Work instructions
All of the data below should be copied exactly as it stands.

Records for the task

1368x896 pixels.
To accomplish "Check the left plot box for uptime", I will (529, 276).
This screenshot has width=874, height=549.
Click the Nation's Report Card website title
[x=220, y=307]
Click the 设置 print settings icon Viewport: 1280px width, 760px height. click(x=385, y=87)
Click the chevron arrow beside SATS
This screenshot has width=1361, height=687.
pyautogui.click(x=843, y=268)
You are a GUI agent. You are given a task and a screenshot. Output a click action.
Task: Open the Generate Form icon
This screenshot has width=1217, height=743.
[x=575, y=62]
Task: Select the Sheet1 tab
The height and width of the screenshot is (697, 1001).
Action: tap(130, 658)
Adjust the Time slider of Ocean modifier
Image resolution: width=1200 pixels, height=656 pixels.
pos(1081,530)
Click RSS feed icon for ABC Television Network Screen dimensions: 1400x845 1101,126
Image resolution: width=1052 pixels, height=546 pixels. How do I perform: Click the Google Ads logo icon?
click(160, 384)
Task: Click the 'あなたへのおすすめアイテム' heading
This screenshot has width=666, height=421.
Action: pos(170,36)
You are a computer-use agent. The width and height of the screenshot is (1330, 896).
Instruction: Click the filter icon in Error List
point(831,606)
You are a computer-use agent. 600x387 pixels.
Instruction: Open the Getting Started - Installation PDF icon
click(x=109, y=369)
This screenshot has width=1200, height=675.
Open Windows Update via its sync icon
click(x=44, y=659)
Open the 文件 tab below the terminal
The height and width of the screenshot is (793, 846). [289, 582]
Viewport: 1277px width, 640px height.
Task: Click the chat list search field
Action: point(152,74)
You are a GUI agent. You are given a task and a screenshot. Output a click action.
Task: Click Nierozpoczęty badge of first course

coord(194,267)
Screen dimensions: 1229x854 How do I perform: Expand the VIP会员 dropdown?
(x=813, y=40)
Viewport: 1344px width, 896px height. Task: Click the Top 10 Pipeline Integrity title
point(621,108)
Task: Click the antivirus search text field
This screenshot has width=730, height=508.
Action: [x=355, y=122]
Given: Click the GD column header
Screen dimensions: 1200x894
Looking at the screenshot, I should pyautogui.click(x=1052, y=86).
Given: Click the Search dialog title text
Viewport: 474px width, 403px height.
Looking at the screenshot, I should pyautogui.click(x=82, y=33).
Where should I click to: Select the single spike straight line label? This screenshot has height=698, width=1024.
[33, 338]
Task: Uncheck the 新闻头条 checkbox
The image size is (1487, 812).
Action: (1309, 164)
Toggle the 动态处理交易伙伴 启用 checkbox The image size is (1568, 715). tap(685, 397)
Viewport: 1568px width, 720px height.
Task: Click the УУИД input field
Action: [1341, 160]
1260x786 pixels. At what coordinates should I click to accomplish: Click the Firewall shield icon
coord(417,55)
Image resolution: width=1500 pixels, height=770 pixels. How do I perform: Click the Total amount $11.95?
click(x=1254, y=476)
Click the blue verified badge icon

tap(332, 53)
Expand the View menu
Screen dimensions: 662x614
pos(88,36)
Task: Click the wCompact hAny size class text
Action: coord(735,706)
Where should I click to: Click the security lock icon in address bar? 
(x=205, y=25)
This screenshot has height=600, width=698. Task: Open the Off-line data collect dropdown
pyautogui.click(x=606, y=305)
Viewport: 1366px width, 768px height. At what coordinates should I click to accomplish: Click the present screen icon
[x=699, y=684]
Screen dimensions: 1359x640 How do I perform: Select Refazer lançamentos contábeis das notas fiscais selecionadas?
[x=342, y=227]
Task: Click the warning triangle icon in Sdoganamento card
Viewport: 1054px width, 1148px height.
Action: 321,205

Your solution
1368x896 pixels.
To accomplish "Check the left plot box for uptime", I will (529, 276).
This screenshot has width=874, height=549.
Click the Nation's Report Card website title
[x=220, y=307]
Click the 设置 print settings icon Viewport: 1280px width, 760px height. click(x=385, y=87)
Click the chevron arrow beside SATS
This screenshot has width=1361, height=687.
pyautogui.click(x=843, y=268)
You are a GUI agent. You are given a task and a screenshot. Output a click action.
Task: Open the Generate Form icon
This screenshot has width=1217, height=743.
[x=575, y=62]
Task: Select the Sheet1 tab
The height and width of the screenshot is (697, 1001).
Action: tap(130, 658)
Adjust the Time slider of Ocean modifier
Image resolution: width=1200 pixels, height=656 pixels.
pos(1081,530)
Click RSS feed icon for ABC Television Network Screen dimensions: 1400x845 1101,126
Image resolution: width=1052 pixels, height=546 pixels. How do I perform: Click the Google Ads logo icon?
click(160, 384)
Task: Click the 'あなたへのおすすめアイテム' heading
This screenshot has width=666, height=421.
Action: pos(170,36)
You are a computer-use agent. The width and height of the screenshot is (1330, 896).
Instruction: Click the filter icon in Error List
point(831,606)
You are a computer-use agent. 600x387 pixels.
Instruction: Open the Getting Started - Installation PDF icon
click(x=109, y=369)
This screenshot has width=1200, height=675.
Open Windows Update via its sync icon
click(x=44, y=659)
Open the 文件 tab below the terminal
The height and width of the screenshot is (793, 846). [289, 582]
Viewport: 1277px width, 640px height.
Task: Click the chat list search field
Action: point(152,74)
You are a GUI agent. You are given a task and a screenshot. Output a click action.
Task: Click Nierozpoczęty badge of first course

coord(194,267)
Screen dimensions: 1229x854 How do I perform: Expand the VIP会员 dropdown?
(x=813, y=40)
Viewport: 1344px width, 896px height. Task: Click the Top 10 Pipeline Integrity title
point(621,108)
Task: Click the antivirus search text field
This screenshot has width=730, height=508.
Action: [x=355, y=122]
Given: Click the GD column header
Screen dimensions: 1200x894
Looking at the screenshot, I should pyautogui.click(x=1052, y=86).
Given: Click the Search dialog title text
Viewport: 474px width, 403px height.
Looking at the screenshot, I should pyautogui.click(x=82, y=33).
Where should I click to: Select the single spike straight line label? This screenshot has height=698, width=1024.
[33, 338]
Task: Uncheck the 新闻头条 checkbox
The image size is (1487, 812).
Action: (1309, 164)
Toggle the 动态处理交易伙伴 启用 checkbox The image size is (1568, 715). tap(685, 397)
Viewport: 1568px width, 720px height.
Task: Click the УУИД input field
Action: [1341, 160]
1260x786 pixels. At what coordinates should I click to accomplish: Click the Firewall shield icon
coord(417,55)
Image resolution: width=1500 pixels, height=770 pixels. How do I perform: Click the Total amount $11.95?
click(x=1254, y=476)
Click the blue verified badge icon

tap(332, 53)
Expand the View menu
Screen dimensions: 662x614
pos(88,36)
Task: Click the wCompact hAny size class text
Action: coord(735,706)
Where should I click to: Click the security lock icon in address bar? 
(x=205, y=25)
This screenshot has height=600, width=698. Task: Open the Off-line data collect dropdown
pyautogui.click(x=606, y=305)
Viewport: 1366px width, 768px height. At what coordinates should I click to accomplish: Click the present screen icon
[x=699, y=684]
Screen dimensions: 1359x640 How do I perform: Select Refazer lançamentos contábeis das notas fiscais selecionadas?
[x=342, y=227]
Task: Click the warning triangle icon in Sdoganamento card
Viewport: 1054px width, 1148px height.
Action: 321,205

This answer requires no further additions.